(Source information)

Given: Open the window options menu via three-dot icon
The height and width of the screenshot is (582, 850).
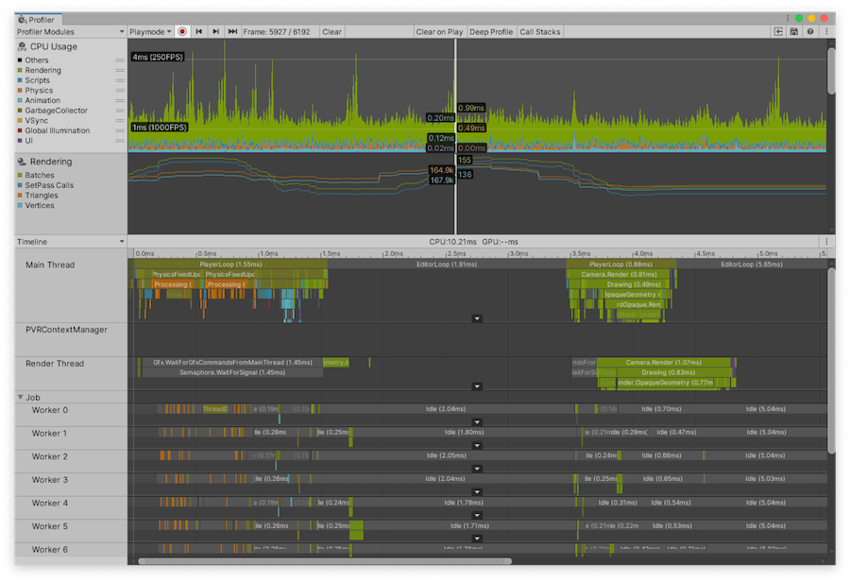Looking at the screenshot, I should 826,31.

(End Source information)
(Source information)

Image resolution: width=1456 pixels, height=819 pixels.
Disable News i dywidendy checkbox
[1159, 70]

(End Source information)
(Source information)

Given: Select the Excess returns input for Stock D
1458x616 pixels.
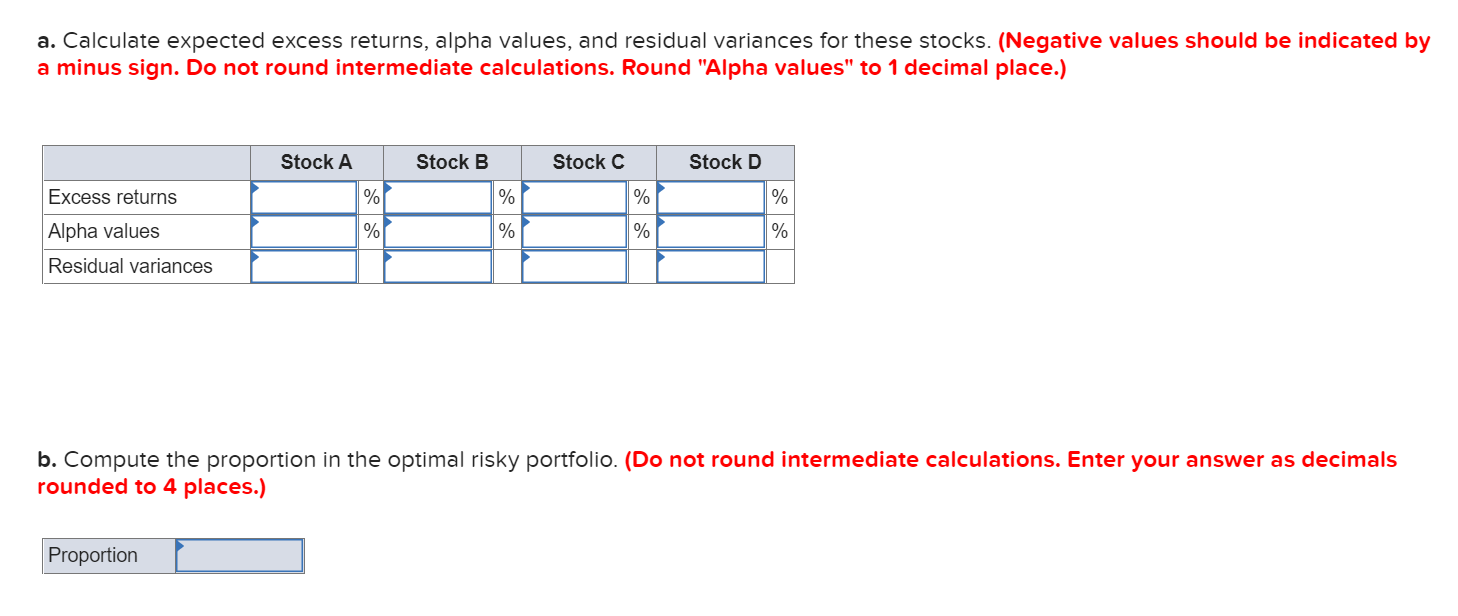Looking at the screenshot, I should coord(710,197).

(End Source information)

#### Exercise brief
Say how many lines of the material above include the word "Given", giving the number alone.

#### Solution to this exercise
2